Problem A:
In the commentary on Trump's reelection prospects, on what date did the writer first theorize, on a weekly podcast, about Trump pushing to fully reopen public schools?
Problem B:
Continue the commentary on Trump's reelection prospects from its final sentence.

Text provided:
++++++

Even the most reliable Republican wedge issue of modern times, Democrats radically overplaying their hand on racial/social/cultural topics, which has very clearly happened in the last few months, has shown absolutely no sign whatsoever of working in Trump’s favor. If, as I wrote previously, Trump has lost THAT political superpower, how can he possibly make a dramatic comeback?
The last card for Trump to play in an effort to turn this around, one which I theorized about on my weekly Trump-focused podcast on July 1st well before it happened, was from him to go ALL in on forcing public schools to fully reopen. Had he pulled this off, and if it had gone well, it would have gotten Trump right back in the game by giving suburban moms some legitimate reason to vote for him.
However, in a sign that Trump is so politically toxic that he now has an anti-Midas touch, liberal medical forces, which had previously been in favor of fully reopening schools, immediately and outrageously walked that position back, seemingly out of fear of being perceived as pro-Trump. The reality is that, for better or worse, few schools are going to fully reopen and, much like with the football issue, Democrats, with their friends in the media protecting them at every turn, are not going to get any blame for that, even if nothing horrible happens in the mostly conservative areas where having real school is tried.
Finally, there are the issues of the virus itself and its impact on the economy. Neither look at all promising for Trump.

++++++

Data below:
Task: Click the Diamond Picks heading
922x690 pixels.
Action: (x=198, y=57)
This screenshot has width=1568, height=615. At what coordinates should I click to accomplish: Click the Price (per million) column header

++++++

Response box A:
July 1st.

Response box B:
A week ago, I wrote that while the daily death rate would likely rise slightly in the near future, that, despite a large “surge” in the number of new cases, it would not be a dramatic increase. Since then, the prevalence of new cases has exploded to a level (71,000 on Friday) that I did not anticipate, meaning that, for at least the next month, the daily death rate will be at least as high, and likely rather noticeably higher, than the rather low level at which it had been before this recent spike of new cases.
This means that any argument that Trump had that his administration had finally “defeated”” or even significantly controlled, the virus is now gone until at least the end of summer. It also means that any progress with regard to sparking a recovery in the economy, which has so far been remarkably resilient, will not only be curtailed, but could very well be reversed, possibly even to disastrous proportions.
Sure, Biden still has to decide if his VP nominee will be Senator Kamala Harris or Rep. Val Demings, who will then be attacked by Republicans as poor choices for such a uniquely important pick. However, the news media will never allow either of them, if only because of their “historic” significance, to become a real detriment to his ticket.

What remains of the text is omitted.